Cosa prevede l’accordo

Il nuovo accordo punta a favorire, semplificare e velocizzare la conclusione di accordi contrattuali relativi alle tante attività congiunte promosse per sostenere la buona governance economica, la sana gestione delle finanze pubbliche, la mobilitazione adeguata delle entrate, lo sviluppo delle istituzioni e, più in generale, l’attuazione dell’Agenda 2030 per lo sviluppo sostenibile.
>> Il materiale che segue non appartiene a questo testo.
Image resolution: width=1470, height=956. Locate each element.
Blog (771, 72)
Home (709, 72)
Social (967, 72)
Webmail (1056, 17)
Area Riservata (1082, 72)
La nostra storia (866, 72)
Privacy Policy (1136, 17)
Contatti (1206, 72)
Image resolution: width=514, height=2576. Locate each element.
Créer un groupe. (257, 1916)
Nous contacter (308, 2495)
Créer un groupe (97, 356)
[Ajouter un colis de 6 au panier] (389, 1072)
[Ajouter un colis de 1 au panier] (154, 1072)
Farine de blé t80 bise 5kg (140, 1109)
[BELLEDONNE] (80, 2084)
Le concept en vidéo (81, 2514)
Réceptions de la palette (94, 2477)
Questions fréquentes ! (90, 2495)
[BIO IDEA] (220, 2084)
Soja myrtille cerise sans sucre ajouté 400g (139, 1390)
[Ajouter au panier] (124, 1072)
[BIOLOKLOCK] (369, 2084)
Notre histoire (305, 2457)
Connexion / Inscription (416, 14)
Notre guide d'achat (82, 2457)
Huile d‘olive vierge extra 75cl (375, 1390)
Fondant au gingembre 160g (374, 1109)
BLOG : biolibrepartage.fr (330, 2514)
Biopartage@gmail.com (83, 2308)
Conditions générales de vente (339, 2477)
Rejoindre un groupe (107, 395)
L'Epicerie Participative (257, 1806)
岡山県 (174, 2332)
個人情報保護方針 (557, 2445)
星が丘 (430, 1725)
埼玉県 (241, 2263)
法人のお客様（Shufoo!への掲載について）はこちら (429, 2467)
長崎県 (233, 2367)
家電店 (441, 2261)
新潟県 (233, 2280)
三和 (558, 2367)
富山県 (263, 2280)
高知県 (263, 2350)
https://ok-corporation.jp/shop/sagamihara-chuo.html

Concentrarsi su obiettivi climatici

“L’Unione europea e l’Fmi sono partner forti – sottolinea in una nota la Von Der Leyen Condividiamo la volontà di trovare soluzioni ai problemi mondiali, in particolare in Africa, e con questo nuovo accordo potremo concentrarci meglio sui cambiamenti climatici e le sfide digitali. Ringrazio Kristalina Georgieva per l’impegno profuso. Insieme intensificheremo ulteriormente la cooperazione e il partenariato tra le nostre istituzioni”.